## WHAT YOU HAVE TO DO
Starting at the first line of the entries, extract each line up to and including the one that contains "Task: Click the blue thumbs-up reaction icon", but leave out the pictures.

(Dataset entries)
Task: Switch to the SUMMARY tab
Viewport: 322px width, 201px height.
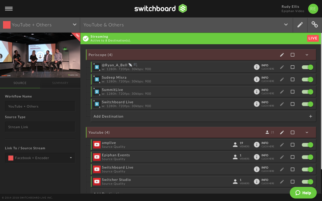Action: pos(60,83)
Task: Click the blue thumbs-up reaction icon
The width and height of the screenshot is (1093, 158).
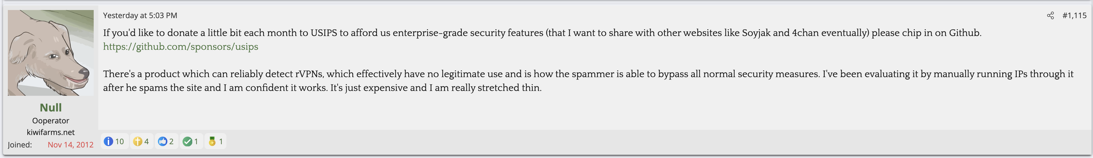Action: 163,141
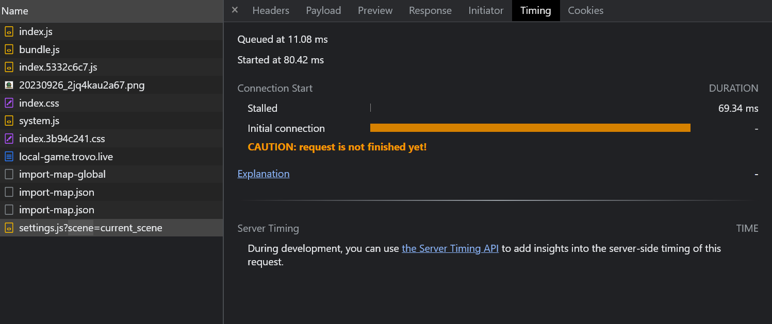Open the Payload tab
This screenshot has height=324, width=772.
point(323,11)
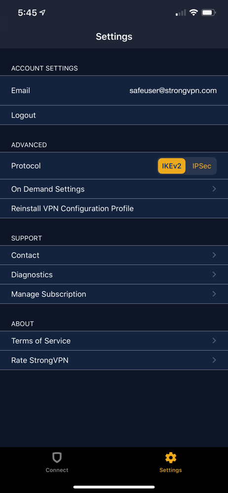Tap the cellular signal bars icon
Viewport: 228px width, 493px height.
pos(181,13)
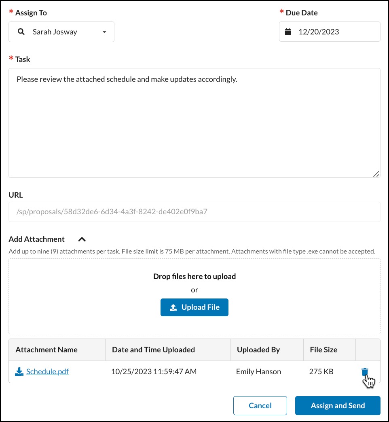This screenshot has width=389, height=422.
Task: Click the Assign and Send button
Action: pos(338,405)

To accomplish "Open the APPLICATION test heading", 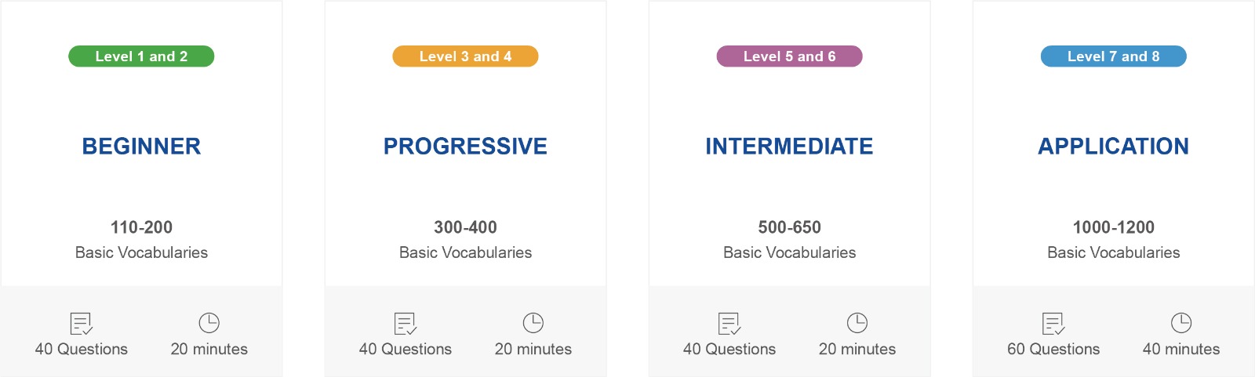I will click(1113, 147).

## SOLUTION FOR THIS PROBLEM
Task: Switch to the SUMMARY tab
Viewport: 322px width, 201px height.
Action: pos(60,83)
Task: Click the blue thumbs-up reaction icon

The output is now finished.